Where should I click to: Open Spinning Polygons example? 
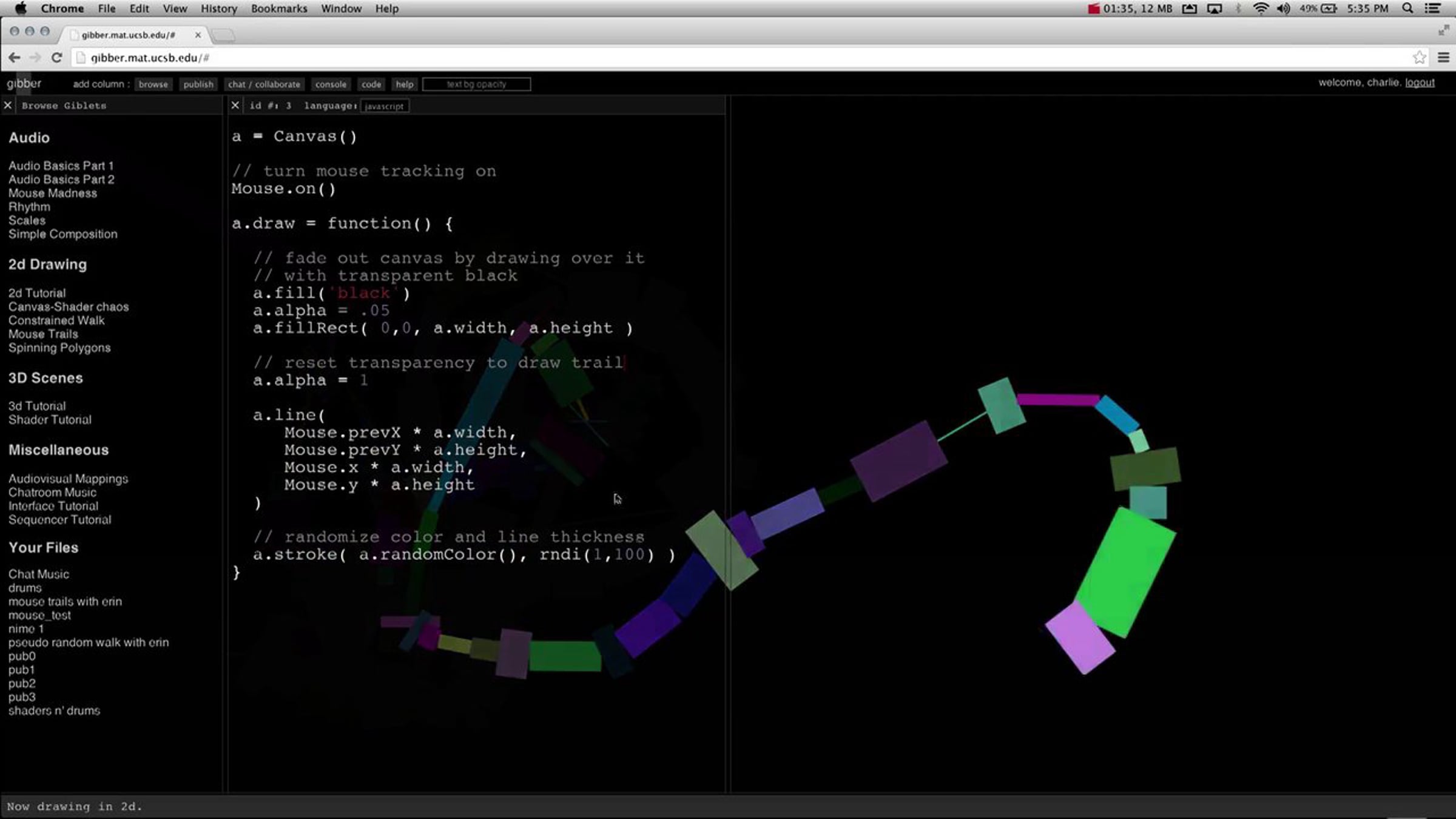tap(59, 348)
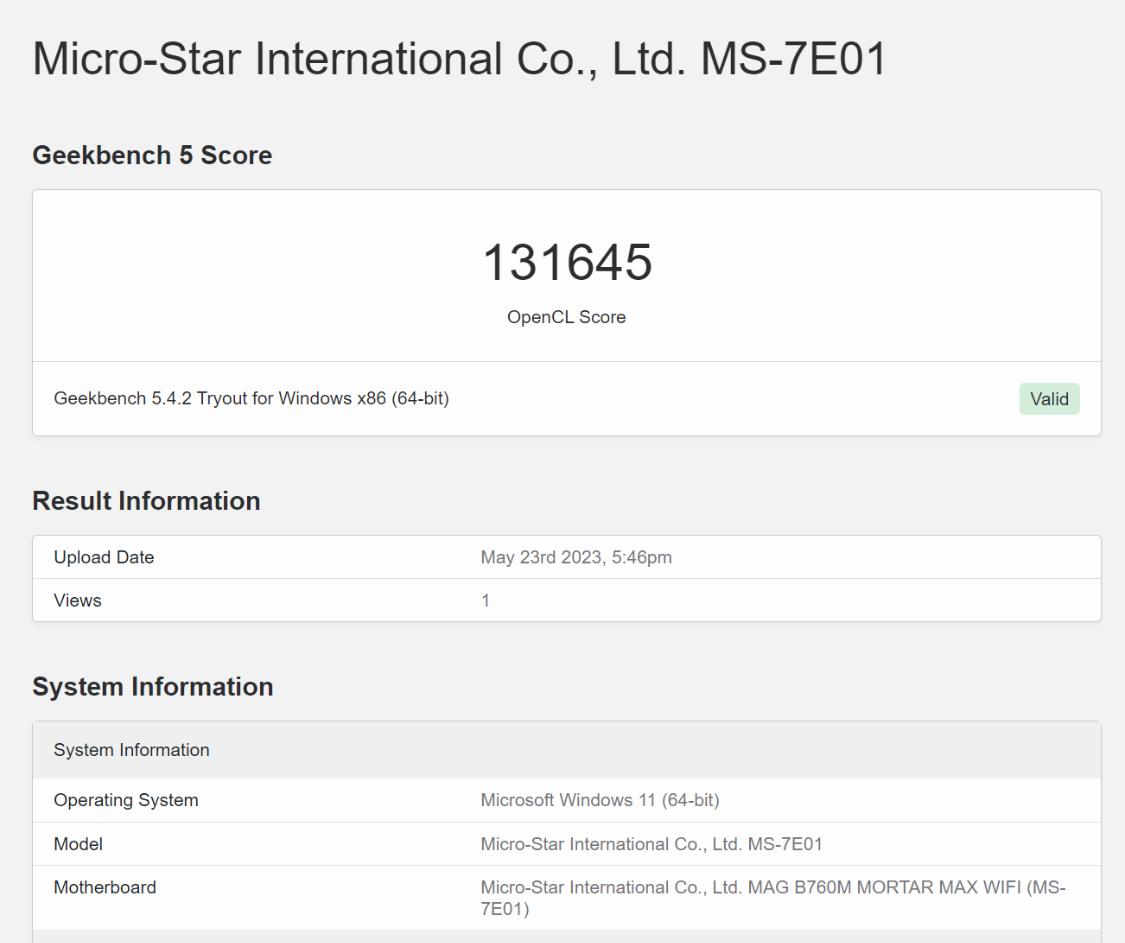Click the Motherboard row label

coord(104,887)
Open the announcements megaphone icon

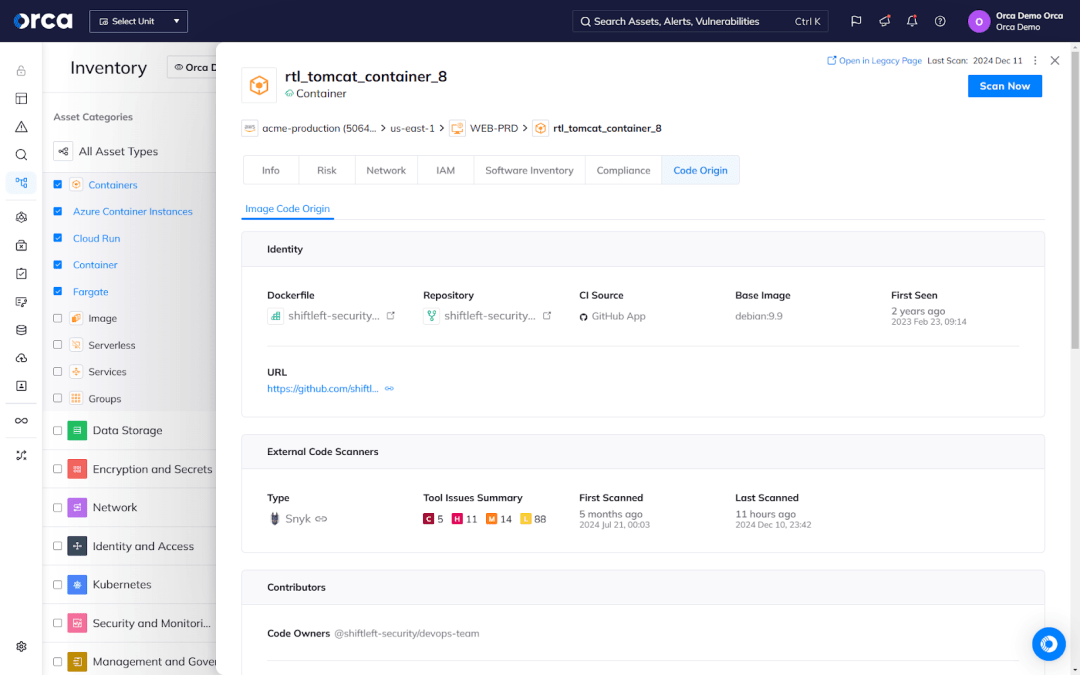click(x=884, y=21)
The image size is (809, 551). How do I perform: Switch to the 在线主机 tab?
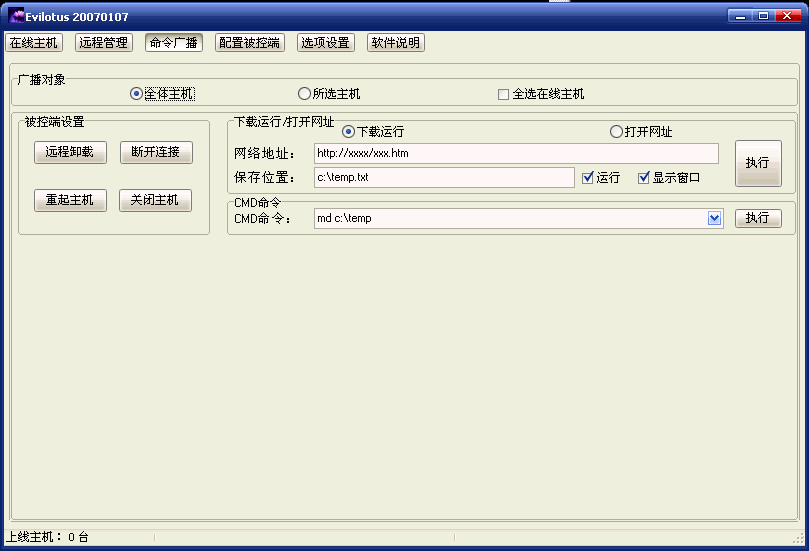[34, 43]
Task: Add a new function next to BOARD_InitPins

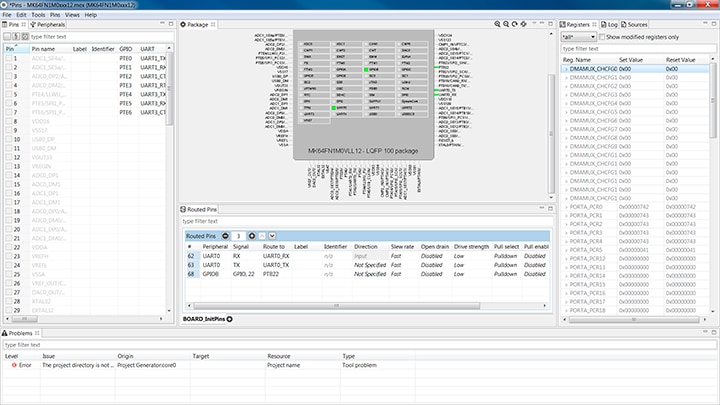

--

▶ **EXERCISE BRIEF**: Exclude the pictures and repeat the entries word for word.

▶ **EXERCISE RESULT**:
Where should I click to: Open Spinning Polygons example? 
tap(59, 348)
Click the Motherboard row label

coord(104,887)
Open the announcements megaphone icon

click(x=884, y=21)
The image size is (809, 551). How do I perform: Switch to the 在线主机 tab?
[34, 43]
Task: Add a new function next to BOARD_InitPins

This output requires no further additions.